- **OBIETTIVO**
Secondo il brano proposto sulle origini di Marco Pannella, in quale città e in quale data nasce Pannella?

- **BRANO PROPOSTO**
%%

Capitolo 1 - 1930 - 1945
IL BASTARDO PRODIGIO

"Sono un bastardo. Mio padre era un abruzzese testardo, mia madre una francese nata nella Svizzera tedesca. E lei, a sua volta, era metà provenzale e metà del Valais, lo stesso ceppo dei valdostani. I bastardi sono forti e intelligenti. Ma io non credo di essere un fenomeno".

Così Giacinto Pannella detto Marco, che nasce a Teramo il 2 maggio 1930 sotto il segno del Toro, ricorda le proprie origini. I1 padre Leonardo, nato nel 1898, proviene da una famiglia di piccoli proprietari terrieri, studia ingegneria a Torino, si laurea e si impiega alla Banca agricola provinciale. Durante un viaggio di lavoro a Grenoble conosce Andrea Estechon, nata nel 1900, figlia di albergatori: se ne innamora, la sposa e la porta con sé a Teramo.

"Cioè nel profondo Sud, perché questo erano gli Abruzzi di allora", ricorda Marco. Pannella si trascina dietro l'ingombrante nome Giacinto in onore di un prozio prete-letterato, che ospitò su una sua rivista articoli scritti da Benedetto Croce e Giovanni Gentile. "Da noi, come in tutte le famiglie del ceto medio nel Mezzogiorno, una o due persone per ogni generazione entravano nella Chiesa", racconta Pannella a Giulia Massari in un'intervista del '75, "perché al primogenito spettava il diritto di occuparsi degli affari di casa, mentre gli altri diventavano notai, farmacisti o preti".

%%

- **MATERIALE FORNITO**
%%

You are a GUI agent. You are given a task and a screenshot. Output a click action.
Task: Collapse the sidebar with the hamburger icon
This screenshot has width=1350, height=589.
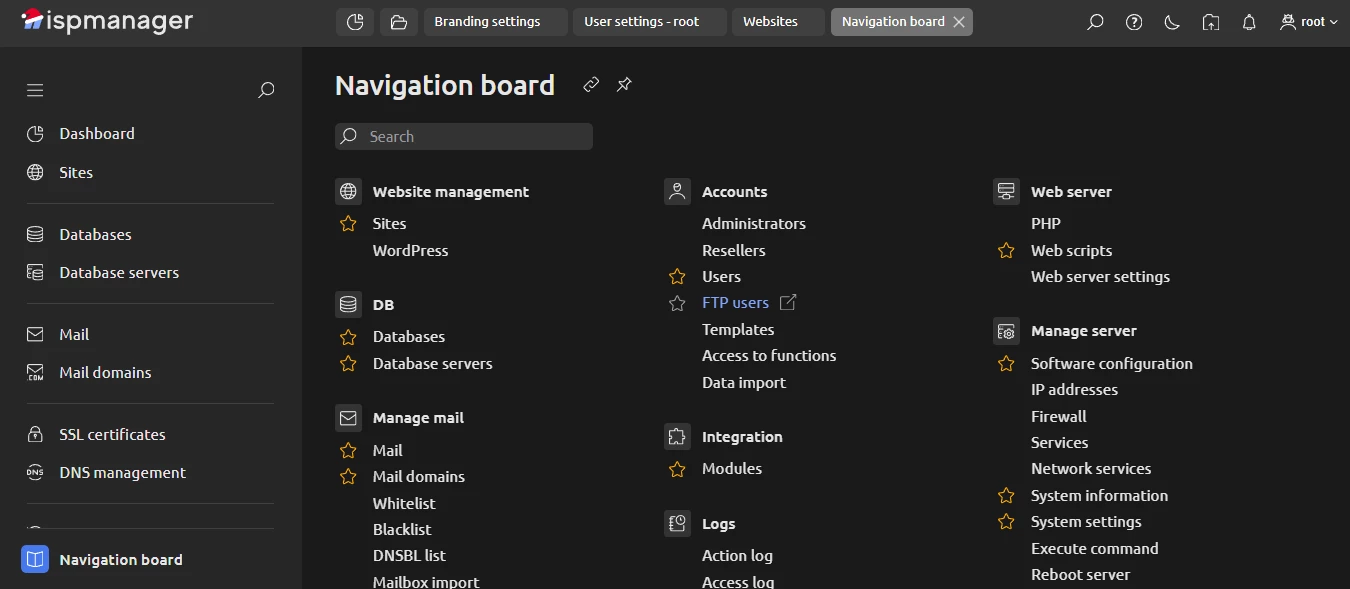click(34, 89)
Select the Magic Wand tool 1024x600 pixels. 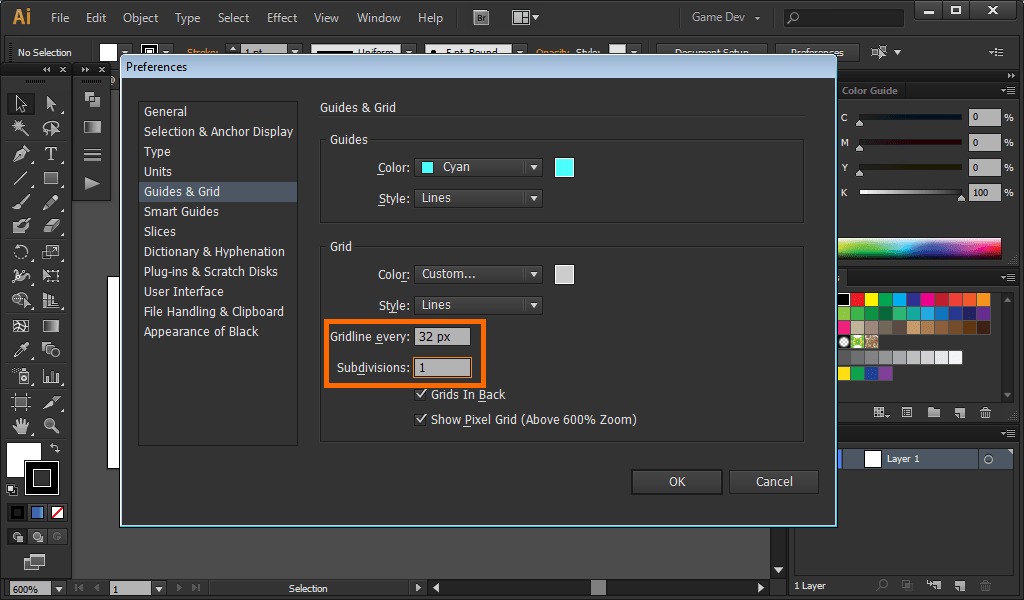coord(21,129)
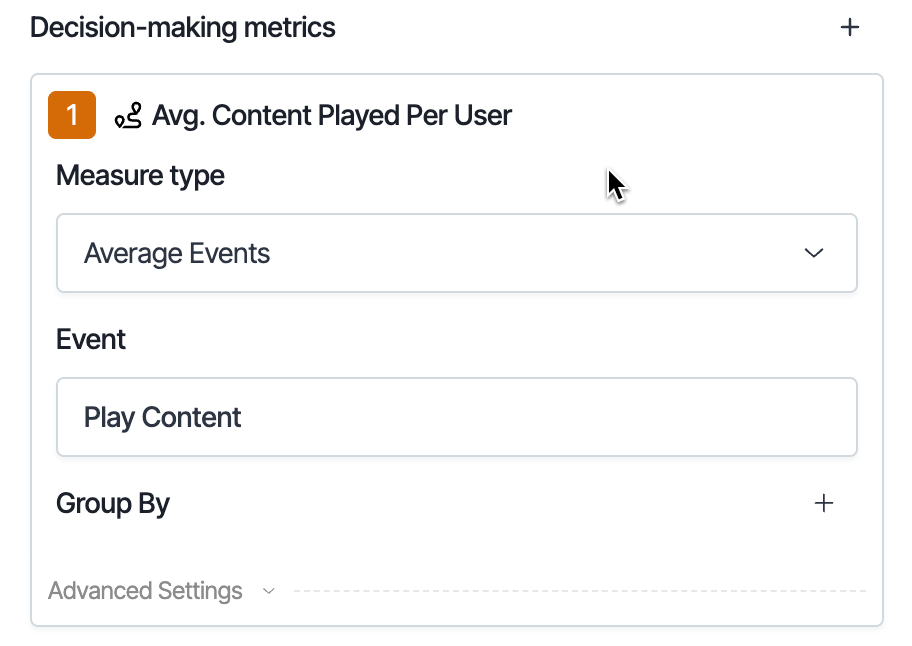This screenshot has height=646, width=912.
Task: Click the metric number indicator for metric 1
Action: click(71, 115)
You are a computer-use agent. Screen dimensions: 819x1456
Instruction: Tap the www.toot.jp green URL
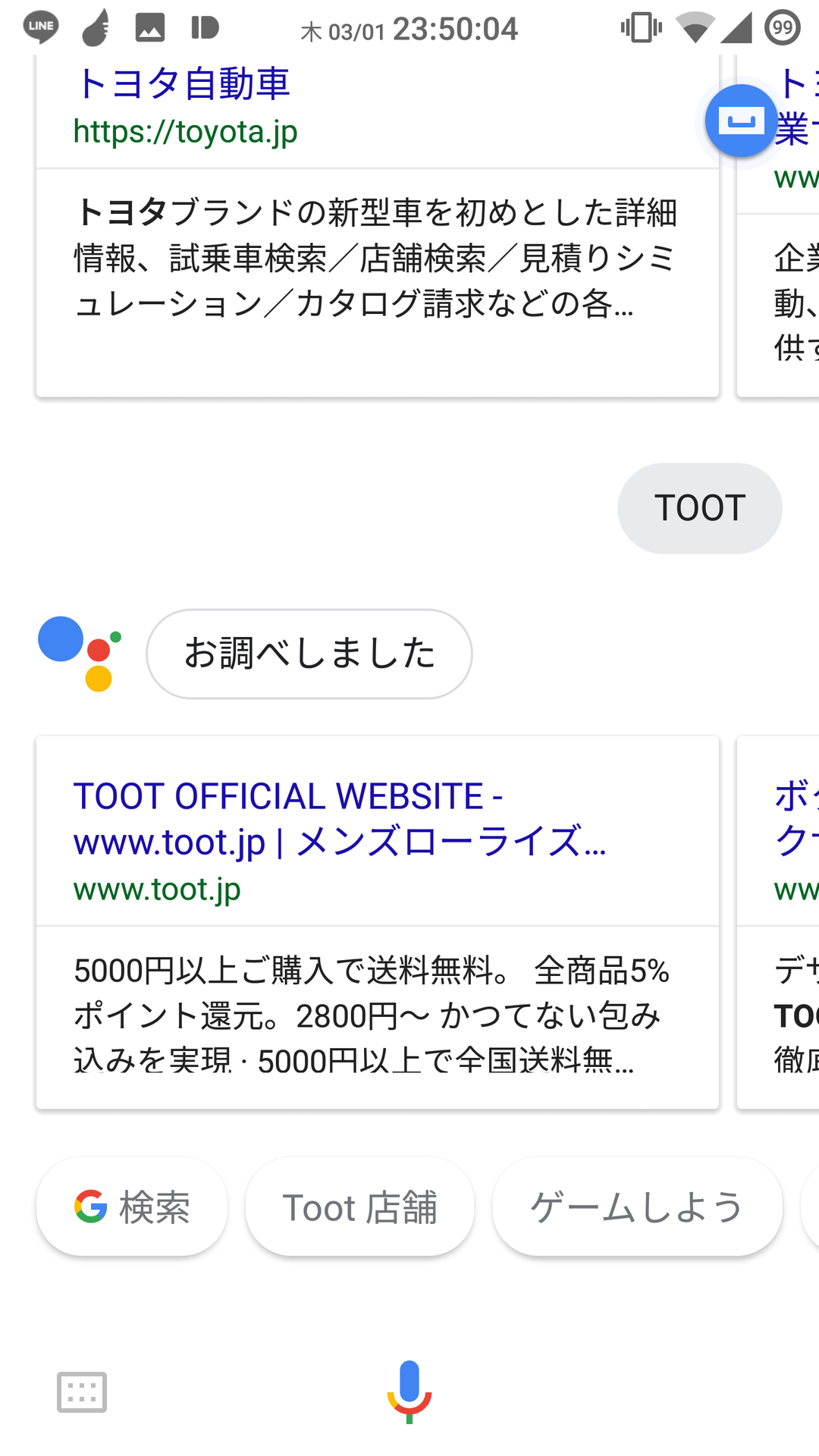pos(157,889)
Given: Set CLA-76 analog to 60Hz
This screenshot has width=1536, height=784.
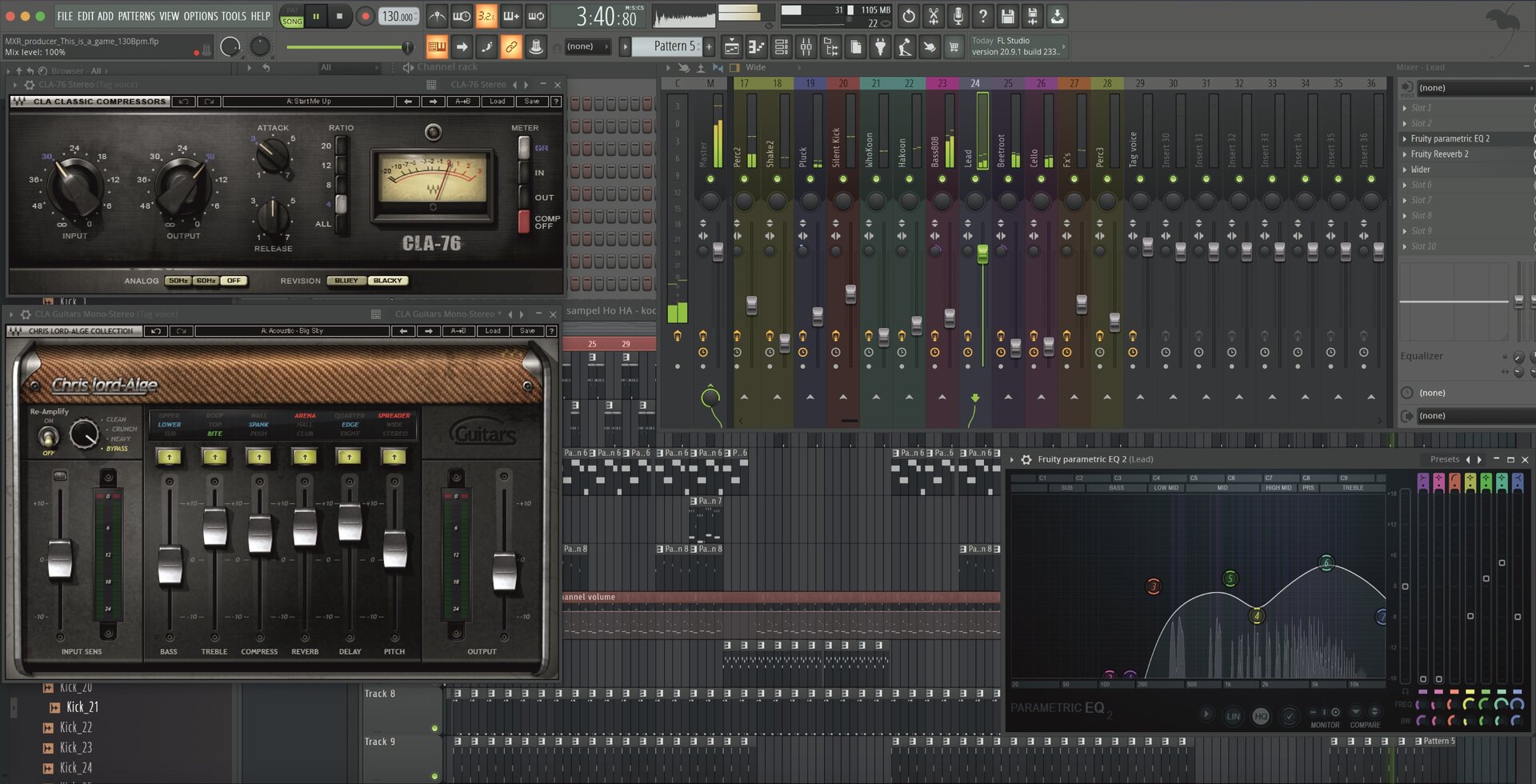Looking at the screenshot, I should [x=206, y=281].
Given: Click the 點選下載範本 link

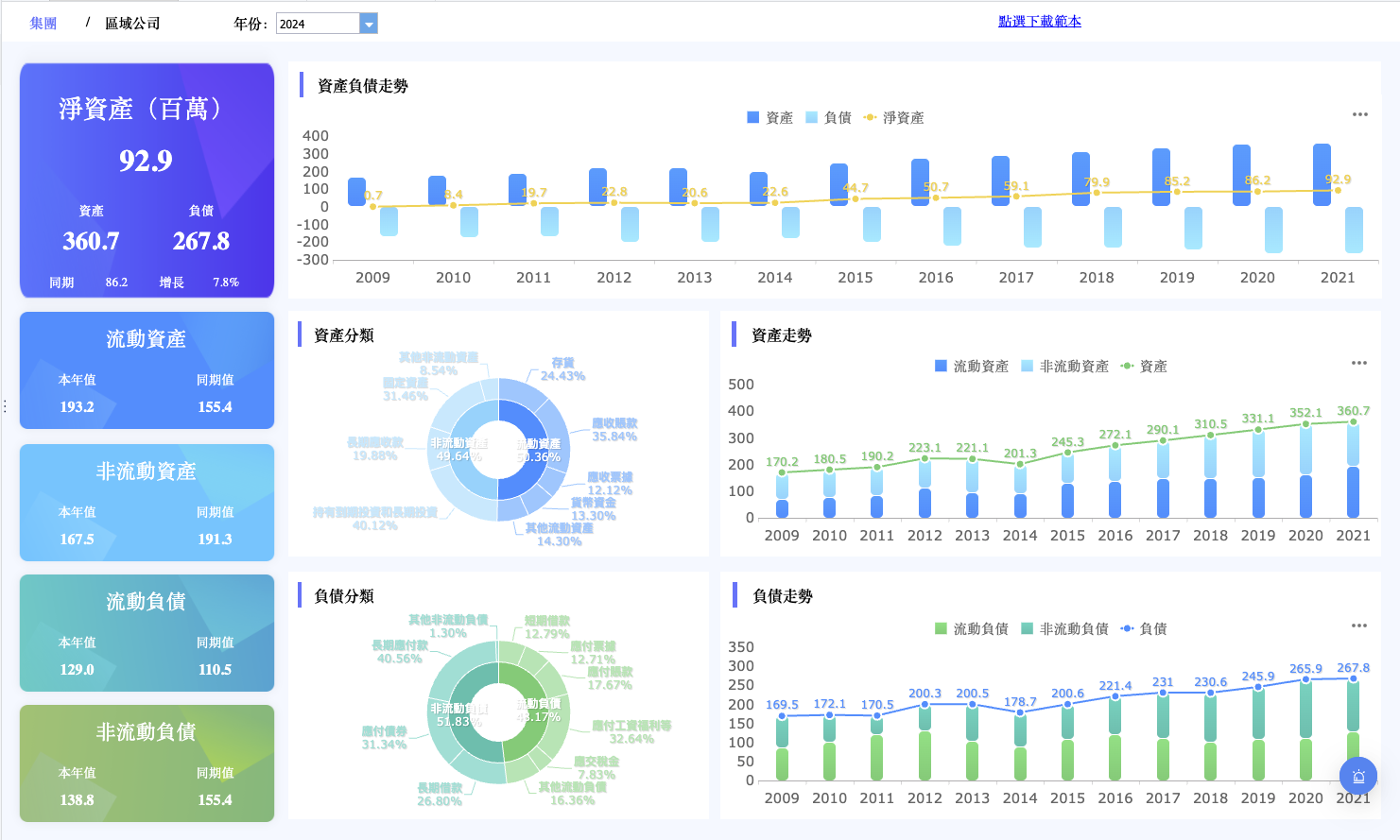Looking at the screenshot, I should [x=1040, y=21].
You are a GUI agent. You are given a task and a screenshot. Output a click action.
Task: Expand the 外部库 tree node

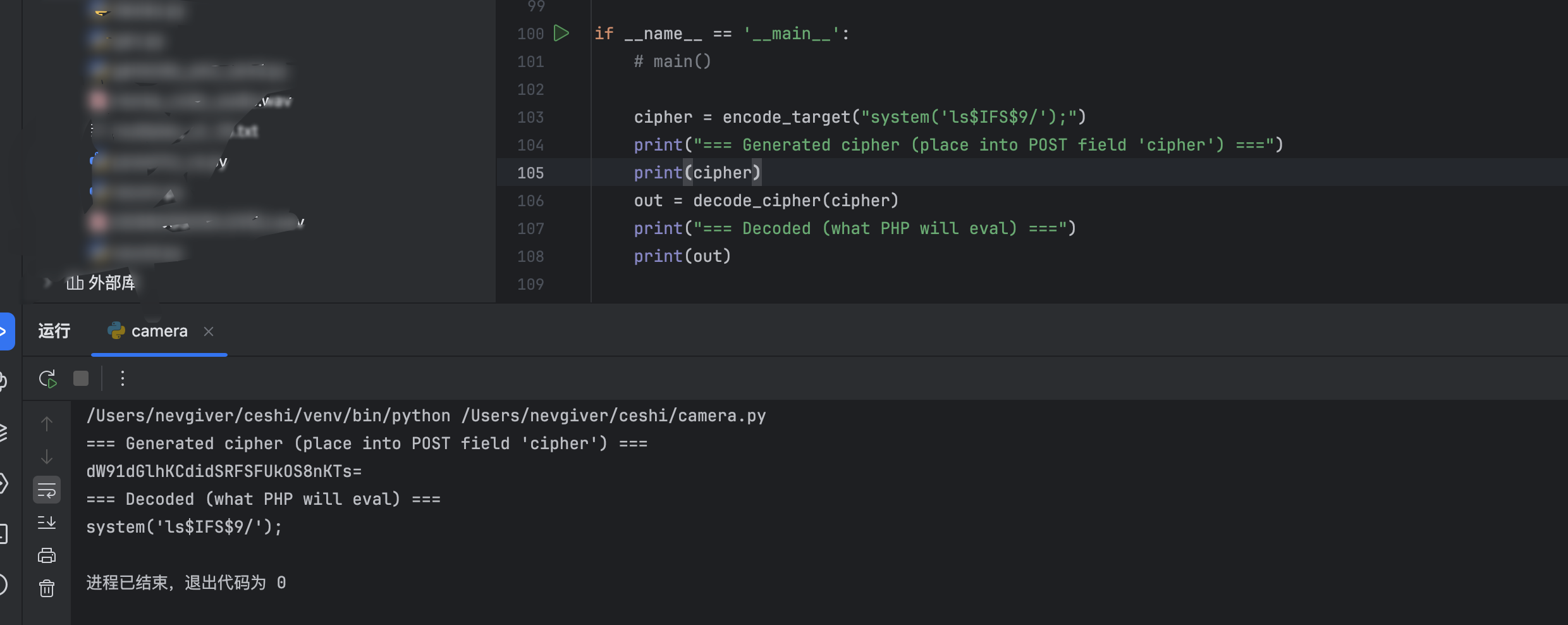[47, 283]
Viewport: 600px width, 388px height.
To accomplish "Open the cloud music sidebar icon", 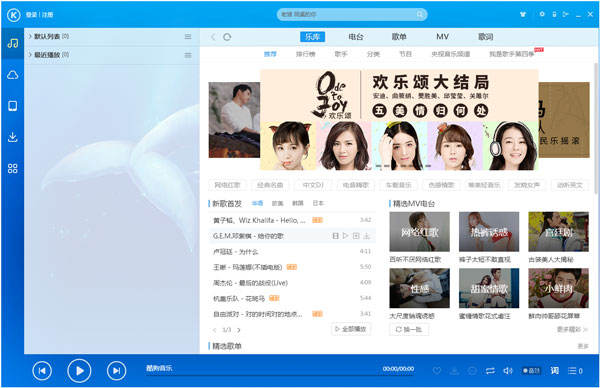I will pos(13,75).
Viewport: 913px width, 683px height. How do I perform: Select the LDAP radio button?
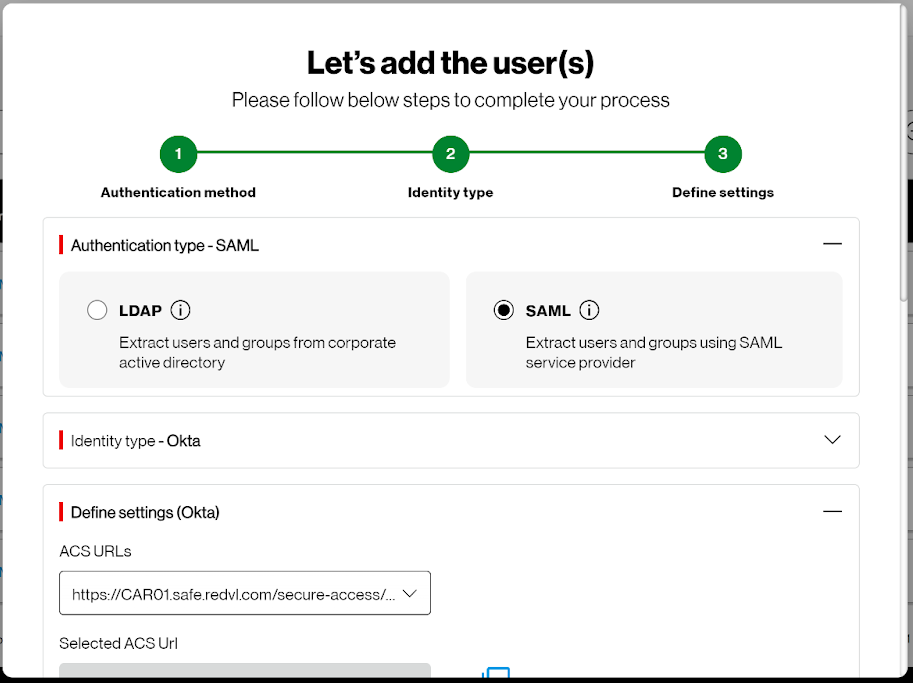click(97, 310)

%%

- **SOLUZIONE**
A Teramo, il 2 maggio 1930.